_WORK TO BE COMPLETED:_ Lay out the records as a Markdown table with the columns "Row" and "Line," starting at the line that contains "This screenshot has width=659, height=518." and running through the end of the records, skipping any blank lines. Leave the pictures out.

_Items from a data source:_

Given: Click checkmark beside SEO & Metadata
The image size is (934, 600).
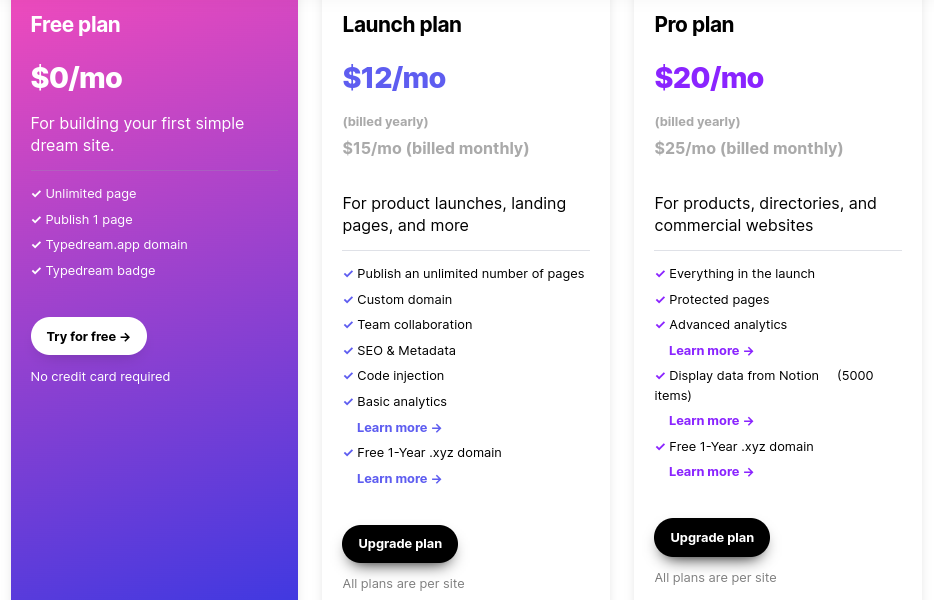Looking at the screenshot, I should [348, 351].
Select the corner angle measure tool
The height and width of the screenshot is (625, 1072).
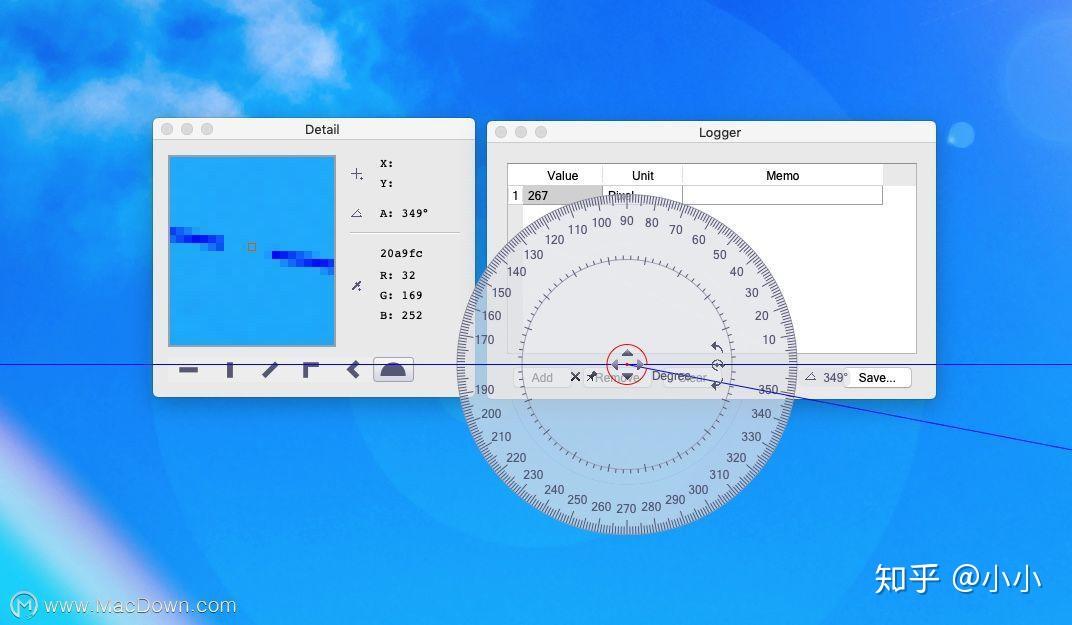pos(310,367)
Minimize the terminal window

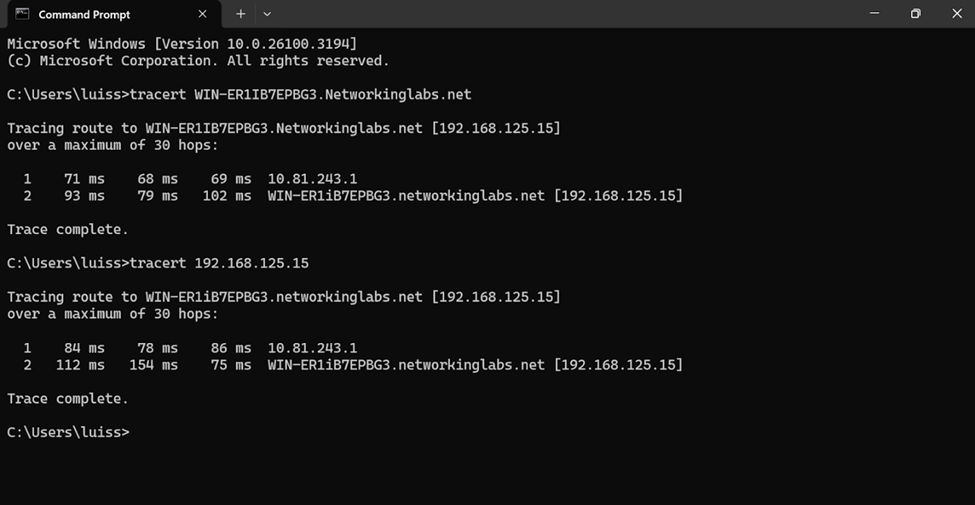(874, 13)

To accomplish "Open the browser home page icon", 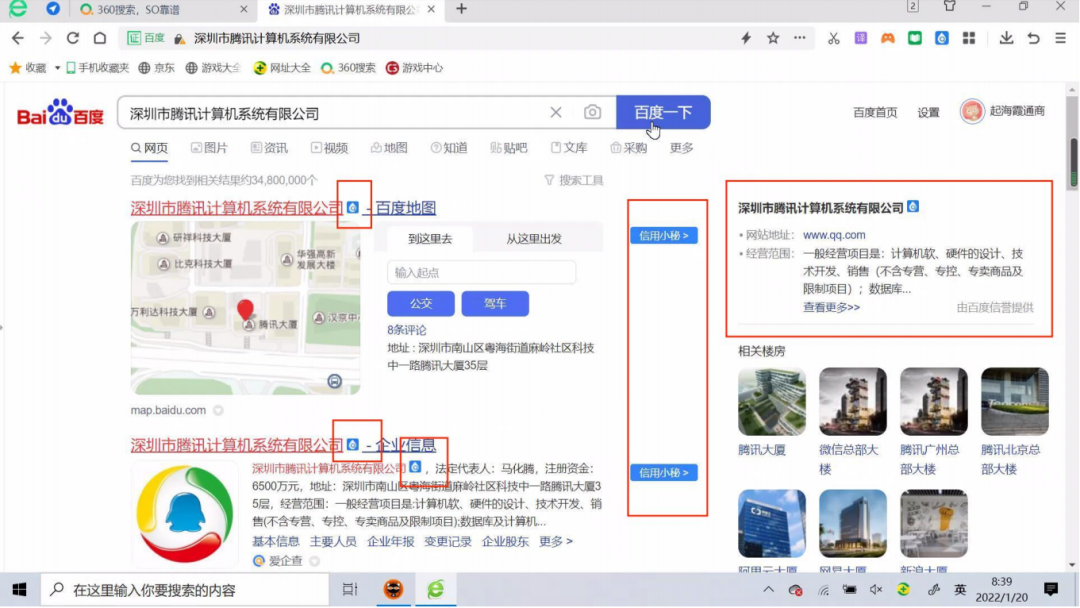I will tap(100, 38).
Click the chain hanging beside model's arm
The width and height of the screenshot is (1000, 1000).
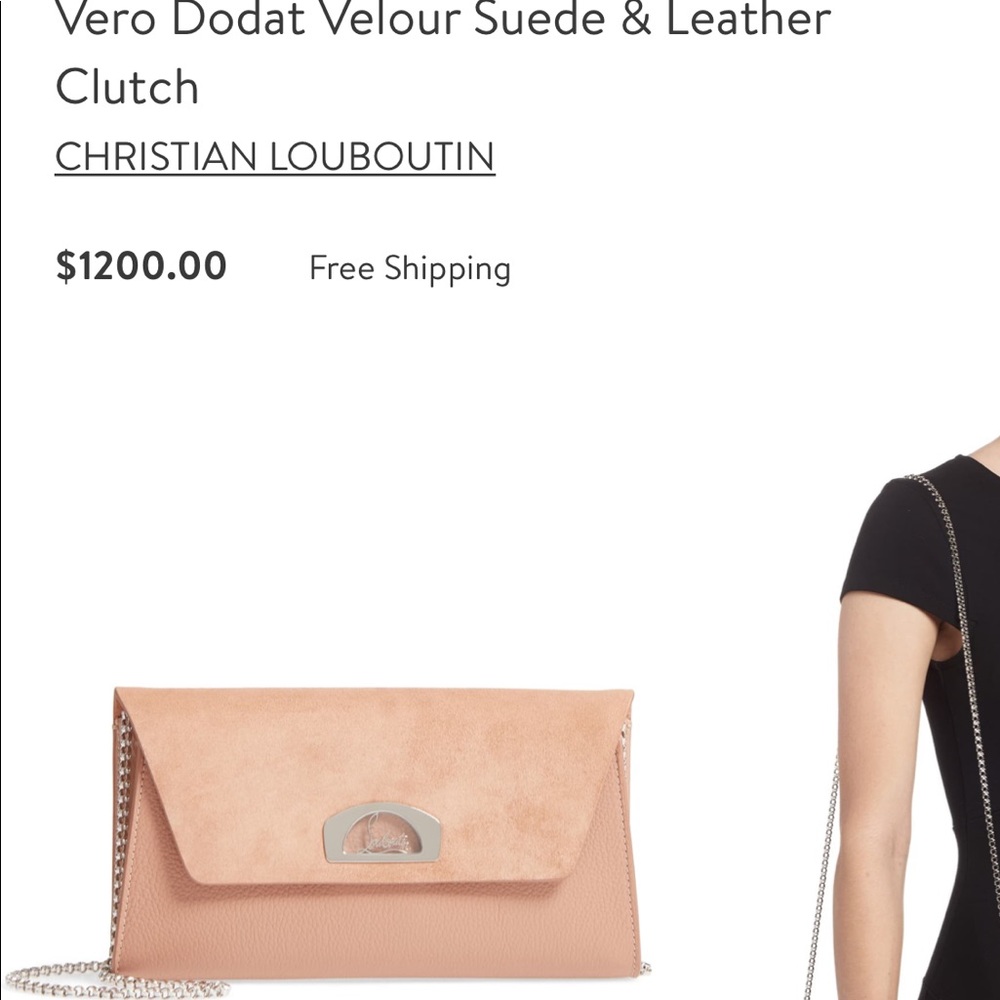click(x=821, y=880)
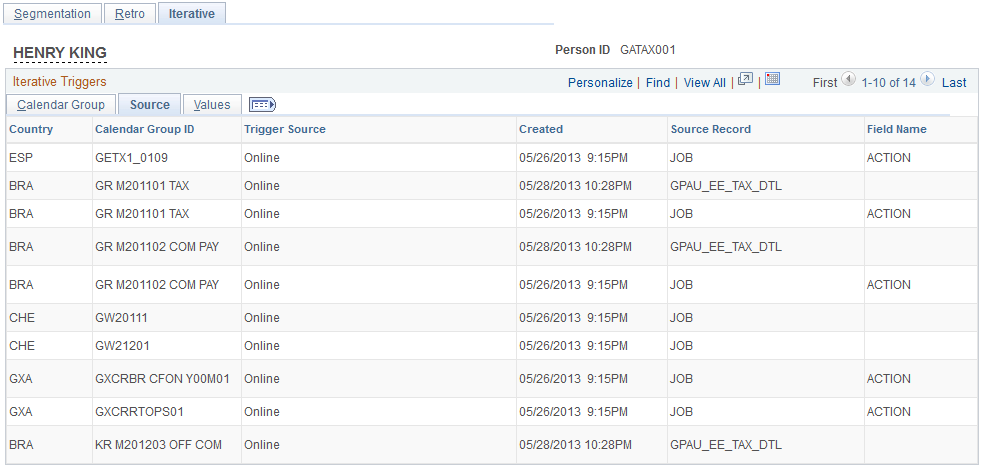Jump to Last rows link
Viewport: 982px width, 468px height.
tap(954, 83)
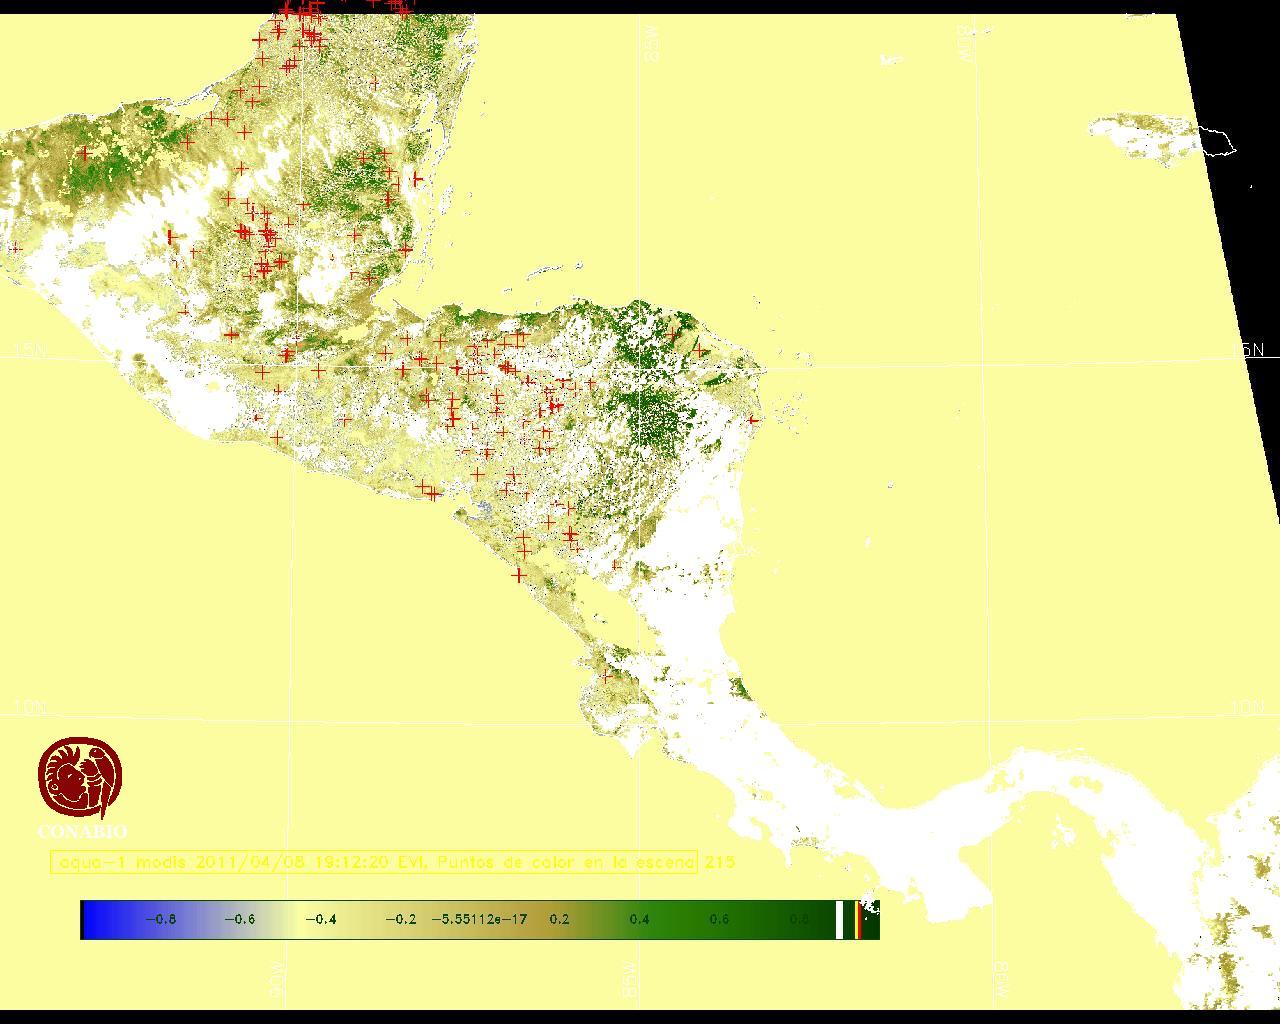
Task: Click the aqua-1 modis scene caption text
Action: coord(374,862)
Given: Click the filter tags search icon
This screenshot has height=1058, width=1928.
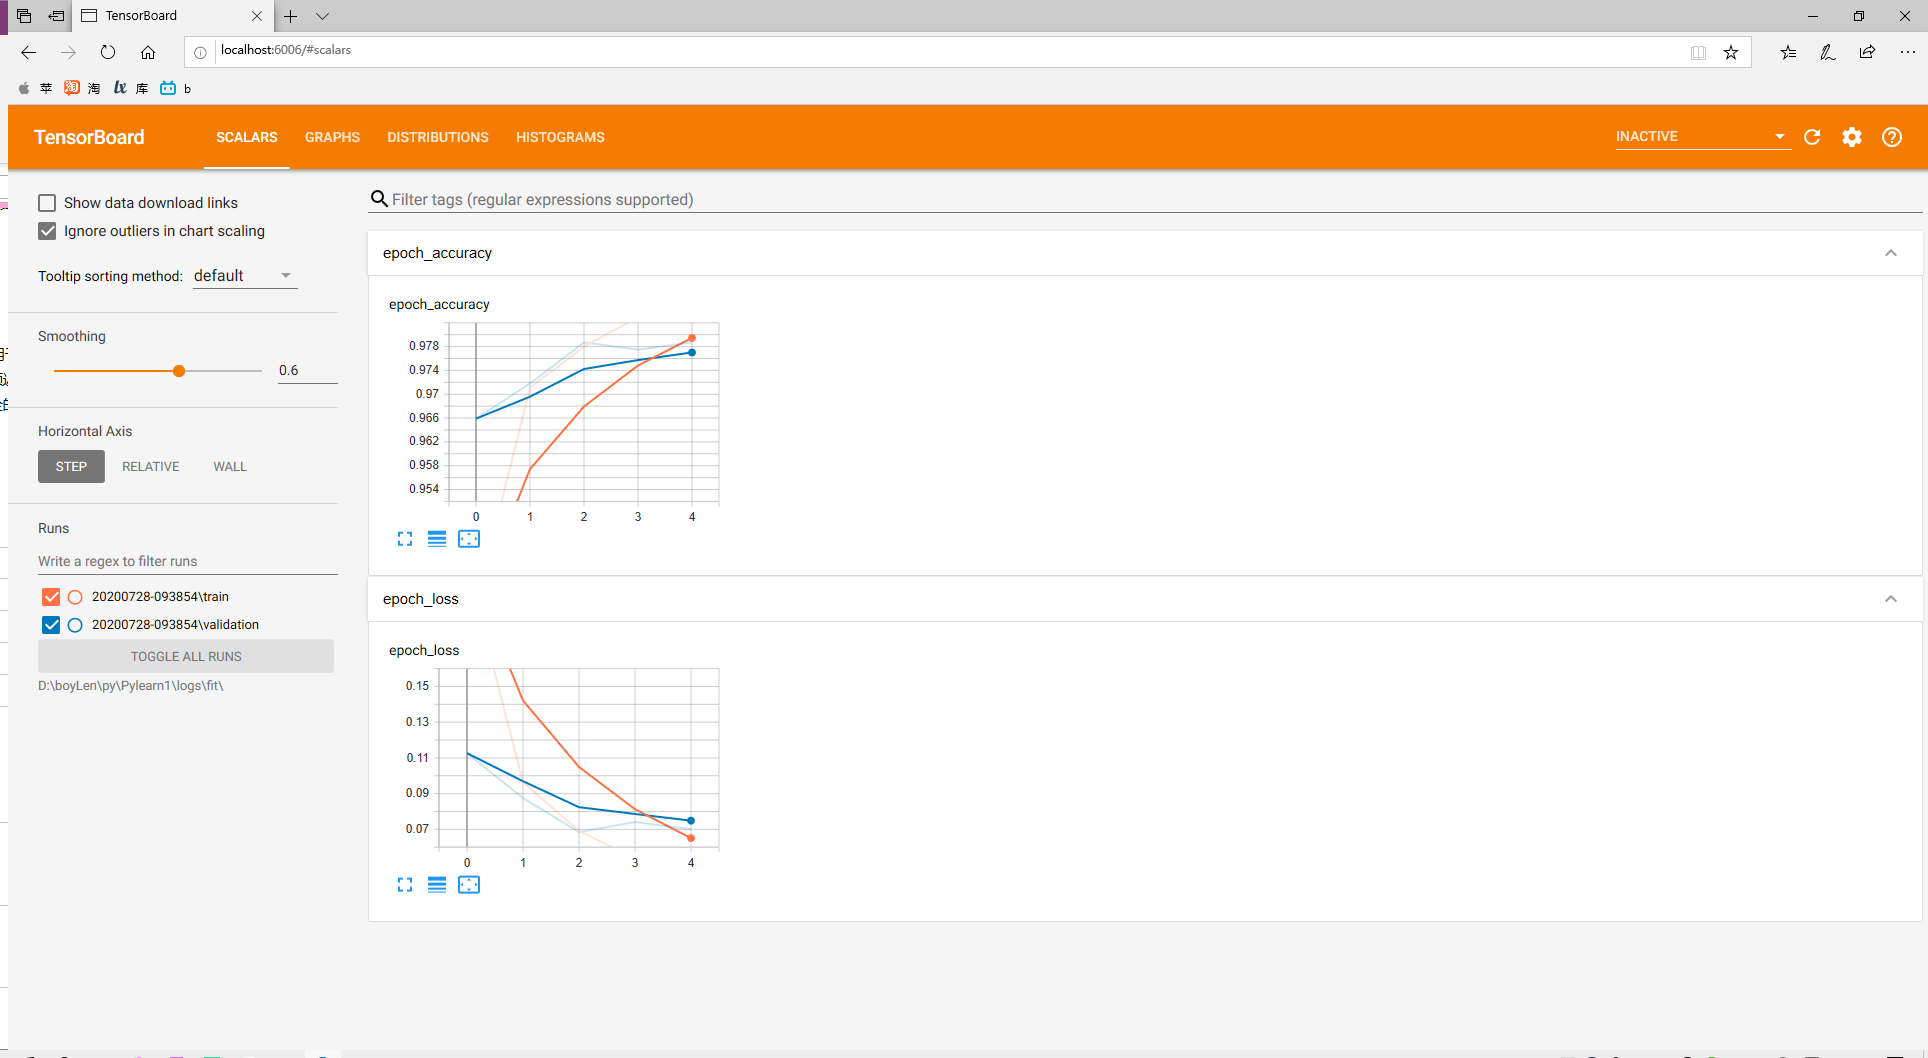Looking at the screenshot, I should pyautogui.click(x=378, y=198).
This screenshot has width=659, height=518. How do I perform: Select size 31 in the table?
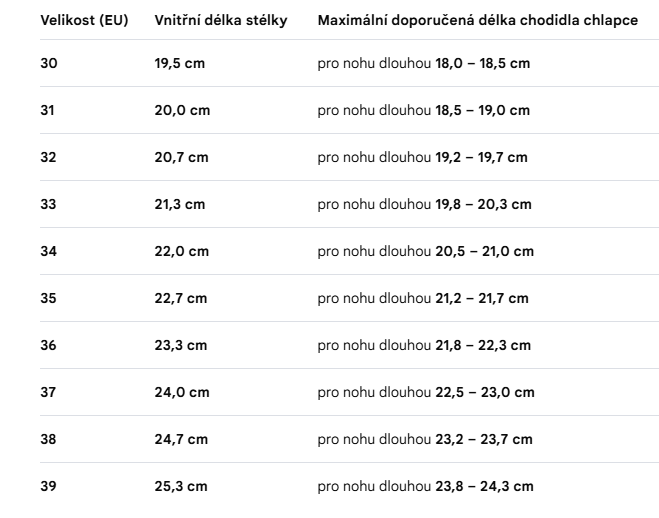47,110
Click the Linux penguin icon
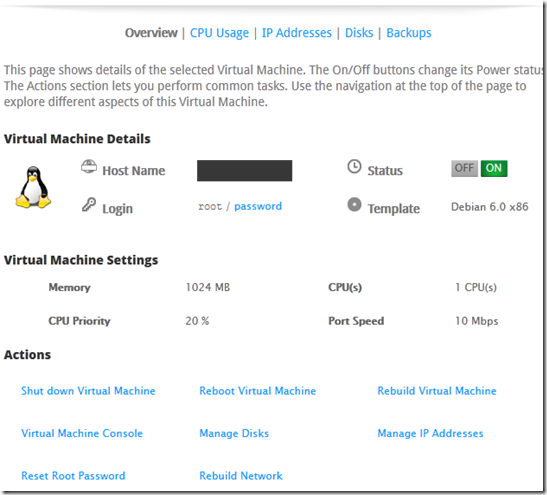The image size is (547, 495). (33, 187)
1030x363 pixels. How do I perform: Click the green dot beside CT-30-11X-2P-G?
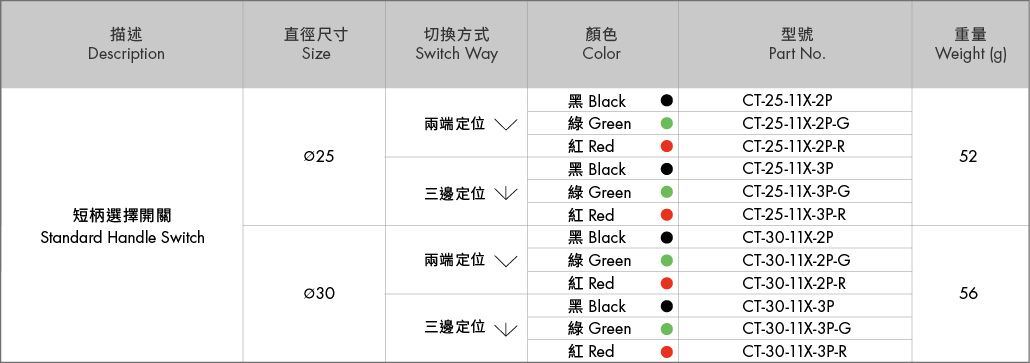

_TASK RESPONSE:_
| Row | Line |
|---|---|
| 1 | This screenshot has width=659, height=518. How do I perform: Select size 31 in the table? |
| 2 | 47,110 |
| 3 | Click the Linux penguin icon |
| 4 | The image size is (547, 495). (33, 187) |
| 5 | 1030x363 pixels. How do I perform: Click the green dot beside CT-30-11X-2P-G? |